### [Exercise prompt]
Could you write out the stretch from the line containing "Screen dimensions: 1171x659" through the line containing "point(1135,47)" with "Modify panel" swapped for "Display panel", keeping everything else unchanged and leaving the pictures out?

# Provided data start

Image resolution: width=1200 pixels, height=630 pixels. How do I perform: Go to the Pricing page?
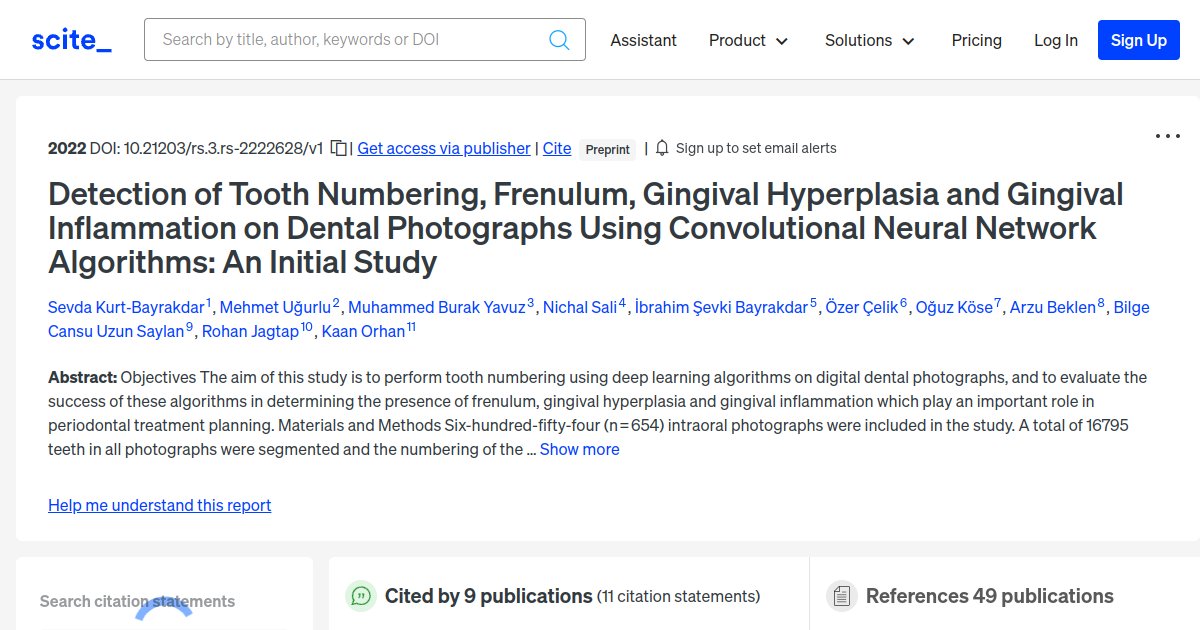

# Provided data end
# Provided data start

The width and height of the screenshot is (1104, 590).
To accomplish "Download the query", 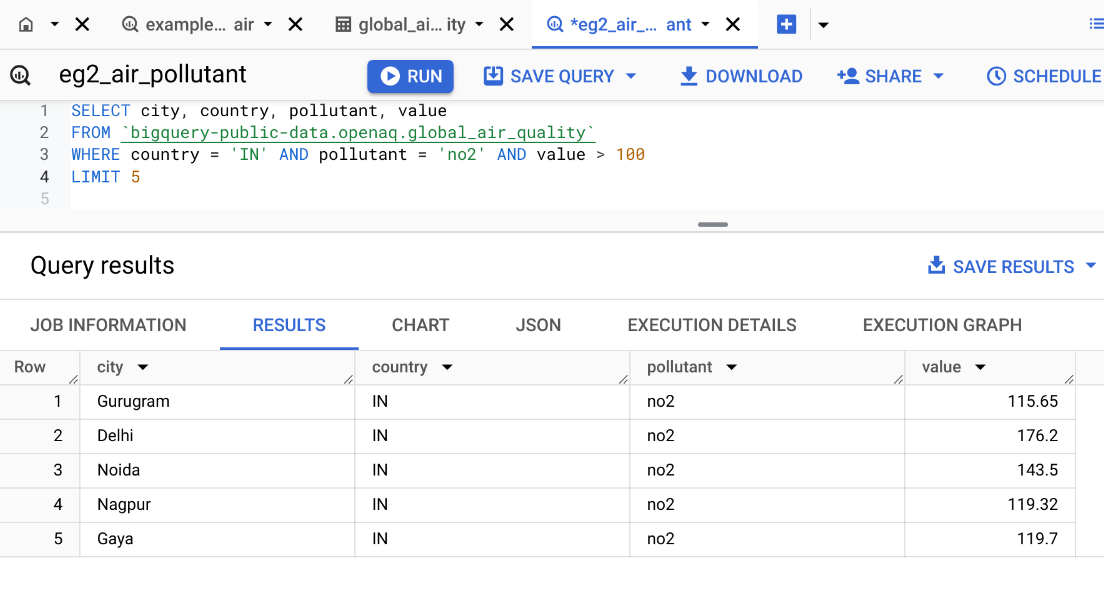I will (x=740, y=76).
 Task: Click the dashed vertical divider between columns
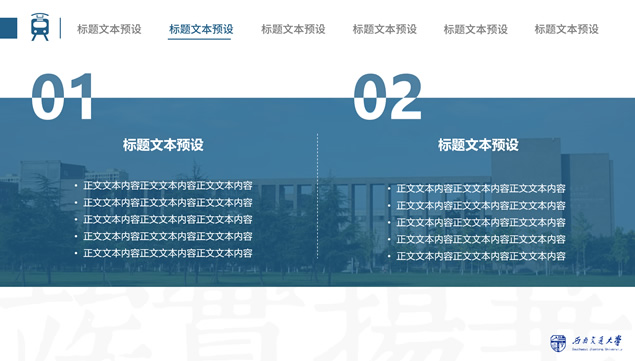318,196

# Provided data end
# Provided data start

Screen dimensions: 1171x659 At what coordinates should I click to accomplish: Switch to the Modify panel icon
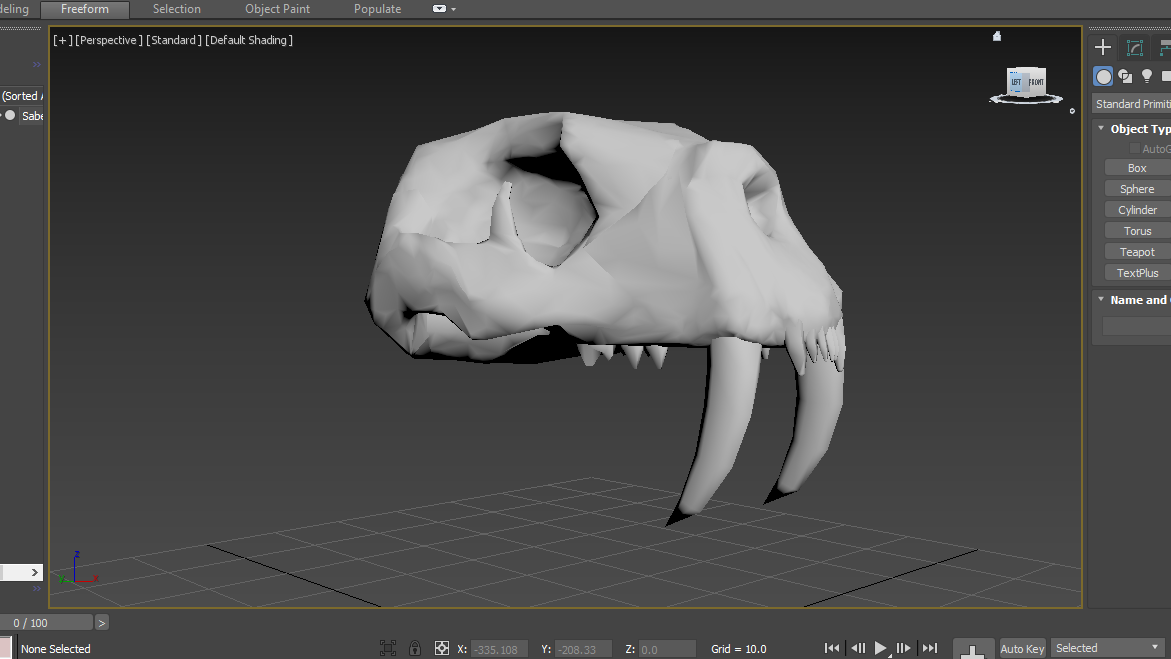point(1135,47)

# Provided data end

### [Task answer]
Screen dimensions: 1171x659 At what coordinates should I click to accomplish: Switch to the Display panel icon
point(1135,47)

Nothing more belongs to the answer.